Effects of donepezil on cell viability, assessment of its effect on PP2A activity and the level of tau phosphorylation when PP2A activity is deleted by PP2Ac siRNA

To further explore the possible neuroprotective effects of donepezil on PP2A activation, cell viability and tau phosphorylation, PP2AC siRNA were transiently transfected into SH-SY5Y cells and compared between the Aβ42 combined with donepezil pre-treated group and the Aβ42 only treated one. Approximately, 40% knockdown was achieved for PP2AC expression as shown in Fig. 5a. As shown in left 3 lanes of 2nd blot in Fig. 5b, IRs of total PP2Ac did not change in non-treated PP2Ac siRNA groups, and about 1.6-fold increase for PP2A demethylation (L309) was noted in the Aβ42 only treated group (1.6 ± 0.08, p < 0.01).
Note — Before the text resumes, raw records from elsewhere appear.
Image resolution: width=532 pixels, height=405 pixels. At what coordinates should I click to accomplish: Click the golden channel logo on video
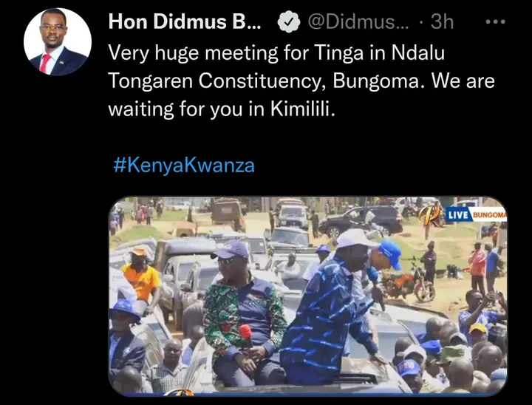point(430,215)
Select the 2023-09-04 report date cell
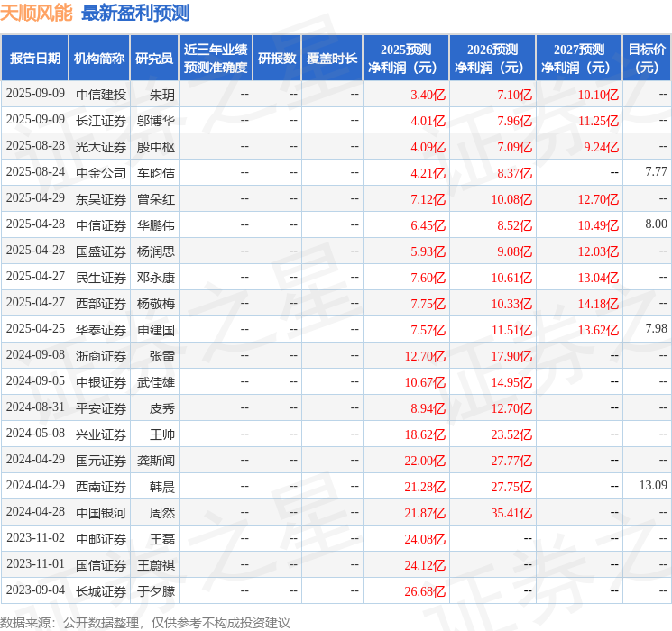672x631 pixels. [x=35, y=590]
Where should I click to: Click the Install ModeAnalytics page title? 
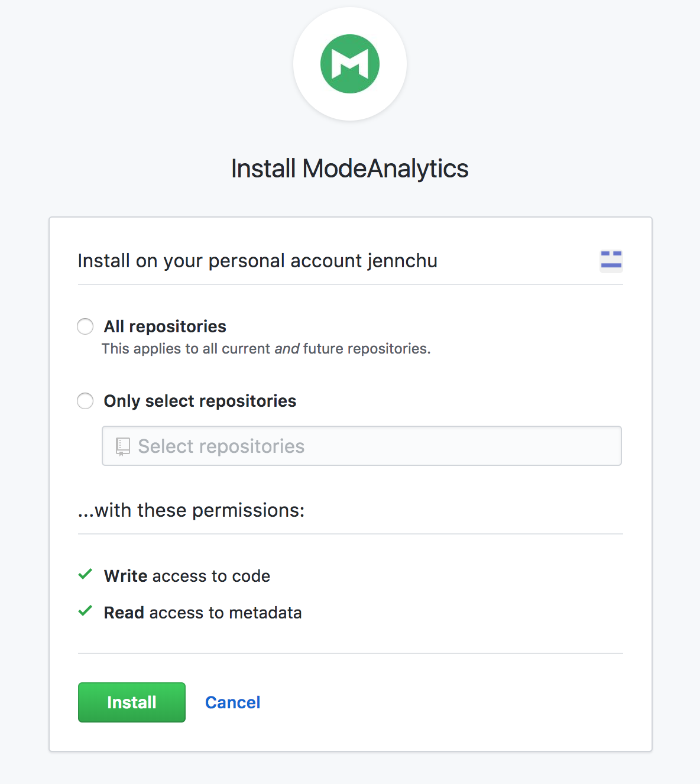pos(349,169)
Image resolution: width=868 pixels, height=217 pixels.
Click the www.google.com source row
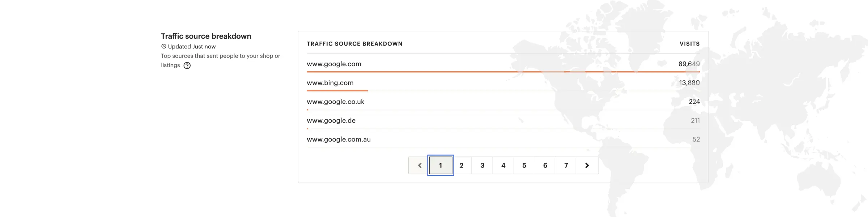pos(334,64)
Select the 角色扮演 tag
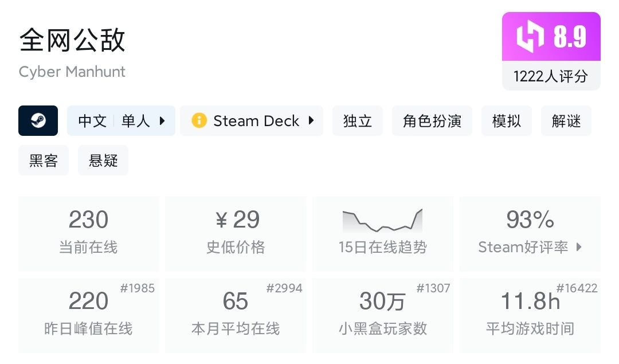The image size is (619, 364). (x=432, y=121)
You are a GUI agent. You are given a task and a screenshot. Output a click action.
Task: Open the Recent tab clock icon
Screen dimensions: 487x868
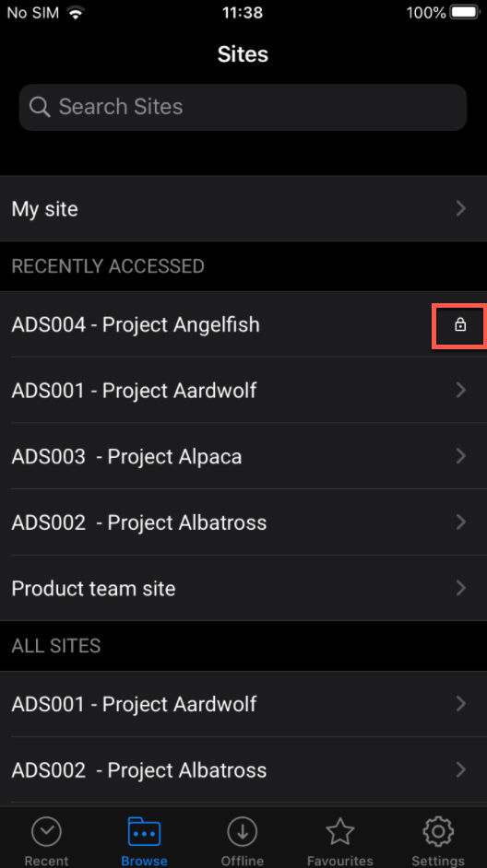click(46, 831)
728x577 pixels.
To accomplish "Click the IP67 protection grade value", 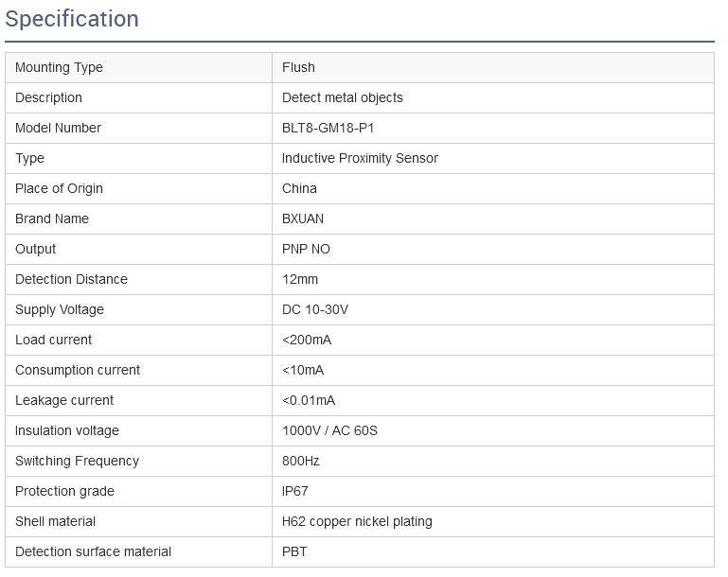I will point(294,491).
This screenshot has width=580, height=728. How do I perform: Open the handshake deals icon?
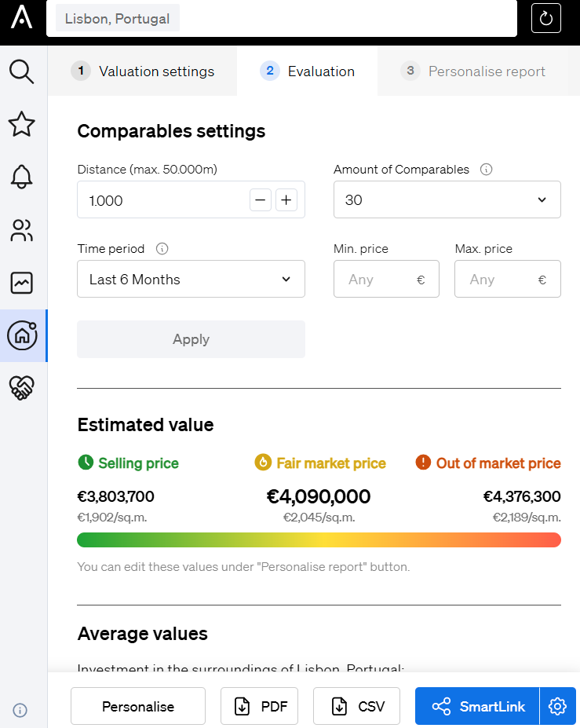point(22,388)
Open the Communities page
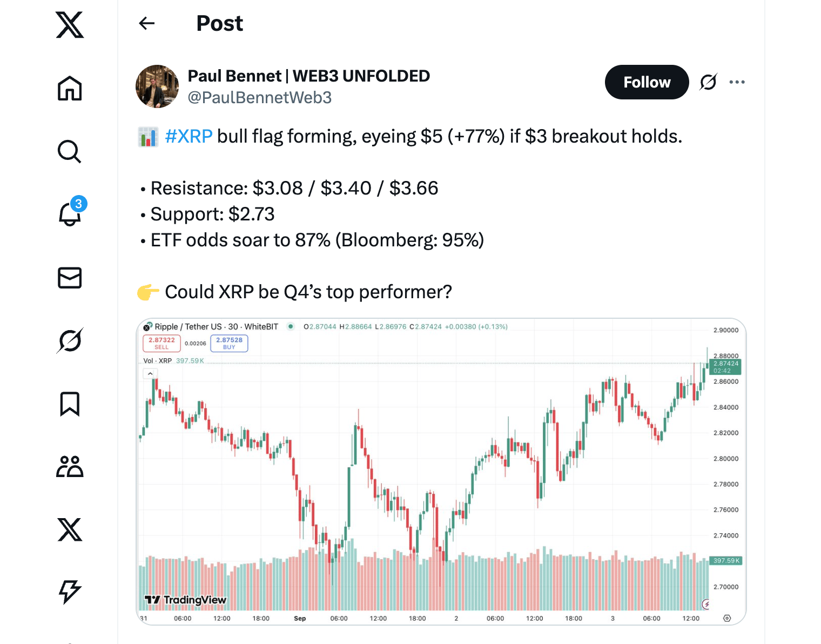Screen dimensions: 821x644 (x=70, y=467)
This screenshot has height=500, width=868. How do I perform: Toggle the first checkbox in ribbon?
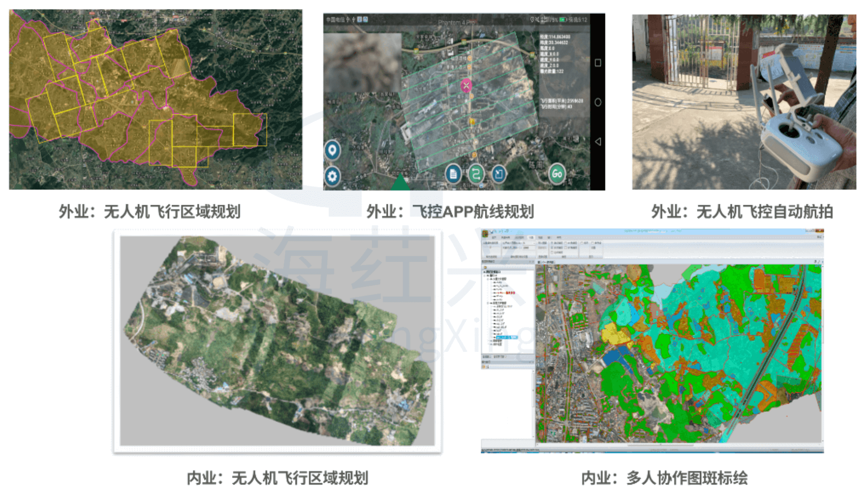552,243
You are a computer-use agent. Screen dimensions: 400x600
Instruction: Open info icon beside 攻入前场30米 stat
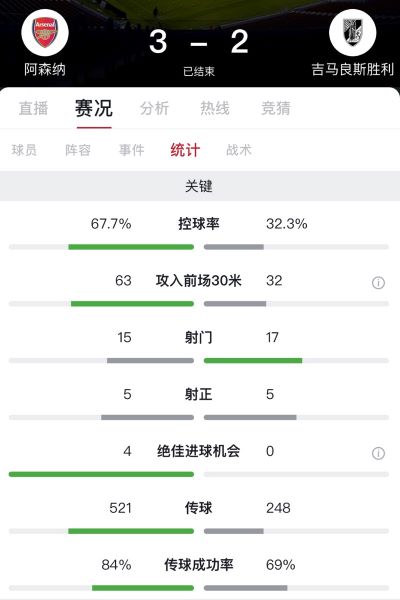(378, 283)
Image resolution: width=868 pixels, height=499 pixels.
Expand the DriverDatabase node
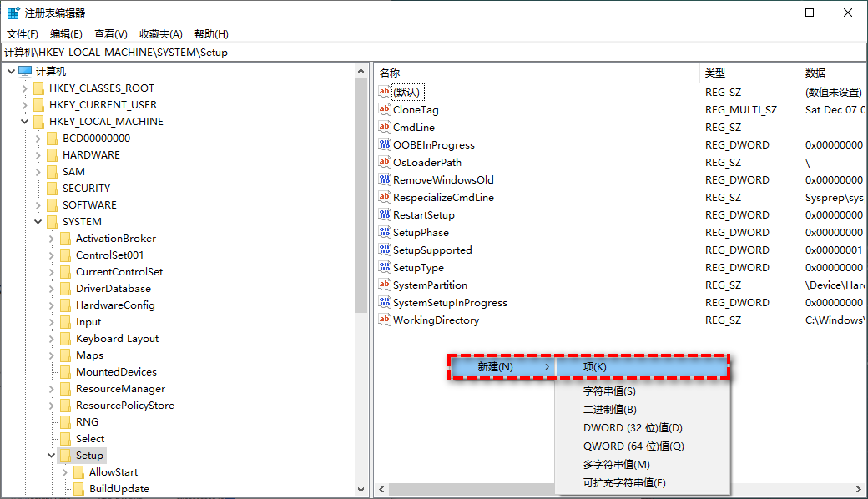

However, Aβ42 with donepezil pre-treated one showed only about 1.1-fold increase (1.14 ± 0.06, p < 0.01), as compared to the control. This suggests that donepezil has the ability to trigger PP2A activity (i.e., implies increasing methylated level of PP2Ac) in presence of Aβ42 toxicity. And, as was expected, in the conditions of PP2A siRNA being transfected (lanes 4–6 in Fig. 5b), levels of both PP2A demethylation and total PP2AC significantly decreased in all three groups (non-treated; 0.5 ± 0.01, p < 0.01, only Aβ42 treated; 0.5 ± 0.02, p < 0.01, and combined Aβ42 with donepezil pre-treated group; 0.6 ± 0.07, p < 0.01). These findings mean that the ability of donepezil to activate PP2A is nearly abolished with PP2A siRNA.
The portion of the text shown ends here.